Essa ligação que eu recebia, as vezes a última por falta de perspectiva, as vezes o início de uma nova vida, em todos os momentos procurávamos: sentir a dor do outro como se fosse a nossa. Não era empatia. Era alteridade, muito mais que empatia. Sentir e pensar nas coisas que estávamos ouvindo e, agir em relação a nossa fala com a pessoa.
Nós podíamos tudo quando falávamos com o outro, menos: aconselhar, investigar e julgar. Não podíamos aconselhar pois, com muita humildade, sabemos que não somos nada nesse mundo. Apenas mais um ser humano. Não podíamos investigar quem era pessoa que estava nos ligando e nem os seus motivos pois, o resultado da investigação não mudaria nosso sentimento de ajudar o outro. A investigação só tomaria tempo. Não poderíamos julgar pois, qualquer que fosse o julgamento ele seria falso e não ajudaria em nada. Emitir juízo de valor nesse momento é ter a presunção de que sabemos a resposta sobre a vida em si. O que nos sobrava era ouvir com uma escuta ativa e com o coração nos ouvidos.
Carl Roger (1902-1987) psicólogo americano dizia: “Se posso proporcionar um certo tipo de relação, o outro descobrirá dentro de si mesmo a capacidade de utilizar aquela relação para crescer, e mudança e desenvolvimento pessoal ocorrerão”.
É nisso que acreditávamos para manter a pessoa na linha falando com a gente como se estivesse falando com seu melhor amigo/amiga. Ao aceitar o outro dentro da sua condição atual, desenvolvíamos uma relação de alteridade e consideração positiva. Entendemos que os seres humanos necessitam de aceitação, e quando esta lhes é dada, movem-se em direção à autorrealização que são as condições necessárias e suficientes para o crescimento humano.

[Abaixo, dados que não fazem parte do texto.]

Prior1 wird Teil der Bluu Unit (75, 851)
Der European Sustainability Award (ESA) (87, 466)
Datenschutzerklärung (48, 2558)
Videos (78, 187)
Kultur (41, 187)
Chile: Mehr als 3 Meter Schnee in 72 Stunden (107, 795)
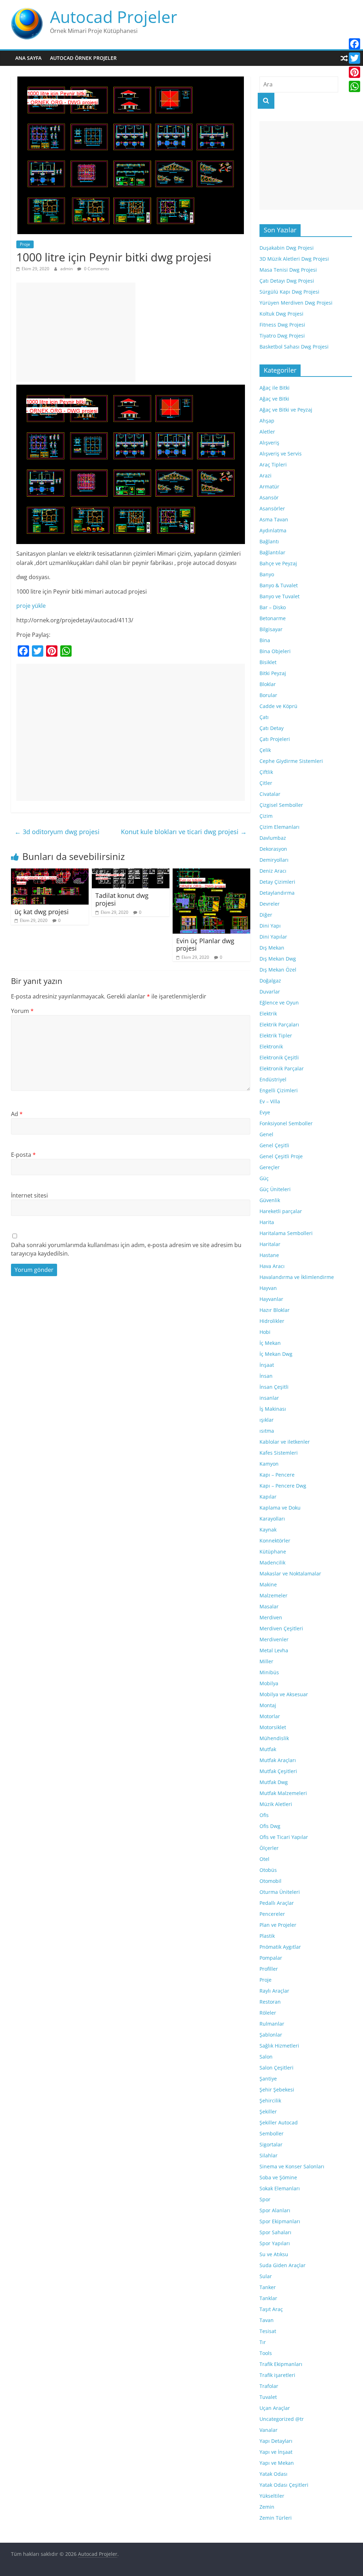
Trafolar (268, 2386)
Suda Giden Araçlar (282, 2265)
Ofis (264, 1815)
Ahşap (266, 420)
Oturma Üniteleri (279, 1892)
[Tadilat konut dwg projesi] (131, 873)
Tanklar (268, 2298)
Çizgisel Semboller (281, 805)
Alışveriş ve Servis (280, 453)
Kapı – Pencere (277, 1474)
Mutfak (267, 1749)
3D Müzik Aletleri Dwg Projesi (294, 258)
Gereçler (269, 1167)
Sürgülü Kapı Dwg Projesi (289, 291)
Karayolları (272, 1518)
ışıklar (266, 1419)
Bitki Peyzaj (272, 673)
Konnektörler (274, 1540)
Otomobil (270, 1881)
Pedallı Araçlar (276, 1903)
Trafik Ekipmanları (280, 2364)
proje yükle (31, 606)
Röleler (267, 2012)
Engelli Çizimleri (278, 1090)
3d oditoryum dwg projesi (57, 831)
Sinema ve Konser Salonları (291, 2166)
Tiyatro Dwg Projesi (282, 335)
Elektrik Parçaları (279, 1024)
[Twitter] (354, 58)
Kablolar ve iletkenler (284, 1441)
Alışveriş (269, 442)
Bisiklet (268, 662)
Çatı (264, 717)
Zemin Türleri (275, 2517)
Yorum (22, 1011)
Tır (262, 2342)
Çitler (265, 783)
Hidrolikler (271, 1321)
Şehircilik (270, 2100)
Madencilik (272, 1562)
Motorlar (269, 1716)
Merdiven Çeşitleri (281, 1628)
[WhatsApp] (354, 86)
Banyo (266, 574)
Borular (268, 695)
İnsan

Não sei quantas vidas eu ajudei a salvar, ou quantas vidas eu perdi. Não fazíamos esse cálculo. A única coisa que sei é que me dediquei com toda a minha energia, alteridade em cada atendimento que fiz. Chorei, ri e refleti em cada ligação. Fui fundo na minha alma para tocar a alma do outro. Tenho certeza de que foi o melhor trabalho da minha vida. Um trabalho acima de tudo ético. Se você puder, experimente!